• **Prompt**
Leave every picture out, and retype all the remaining records exactly.

• **Given records**
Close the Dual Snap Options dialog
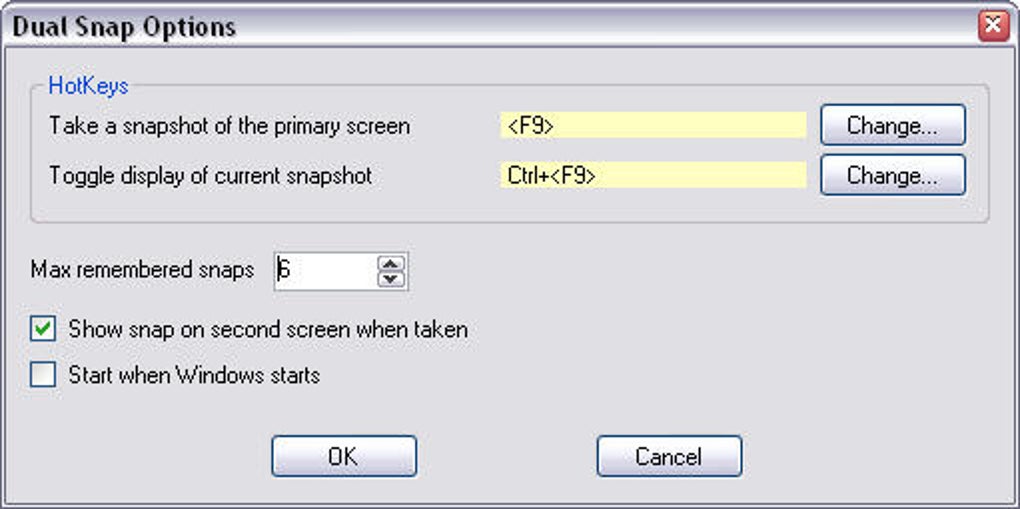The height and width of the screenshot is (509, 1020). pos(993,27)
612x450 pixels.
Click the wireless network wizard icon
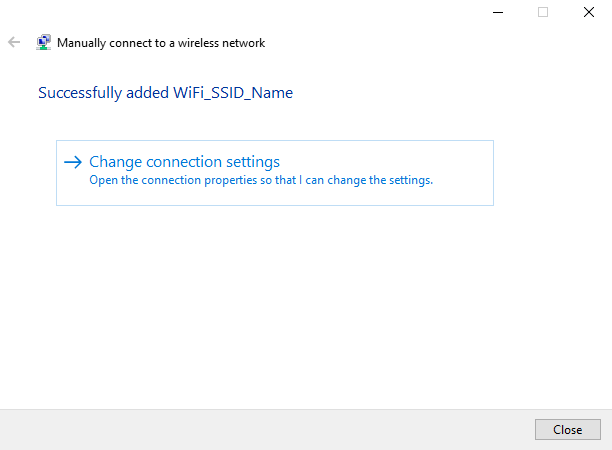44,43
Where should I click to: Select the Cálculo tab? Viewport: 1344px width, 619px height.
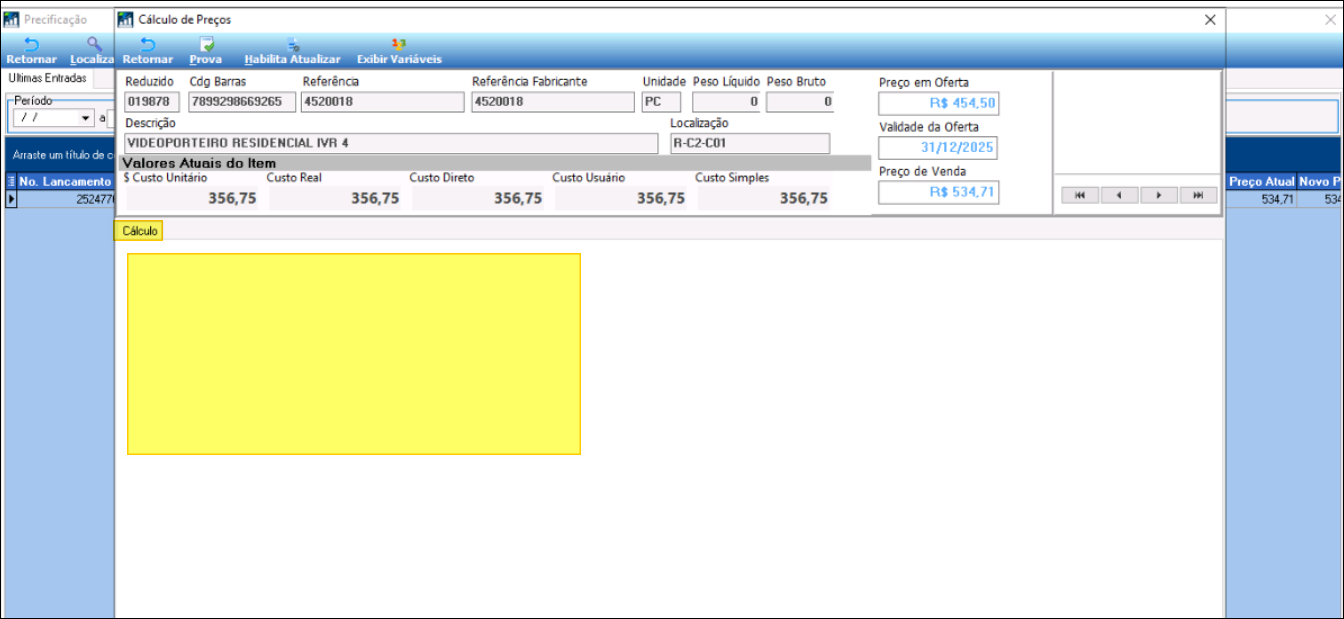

• **Written reply**
Close the Dual Snap Options dialog
The height and width of the screenshot is (509, 1020). pos(993,27)
612x450 pixels.
Click the wireless network wizard icon
44,43
Where should I click to: Select the Cálculo tab? Viewport: 1344px width, 619px height.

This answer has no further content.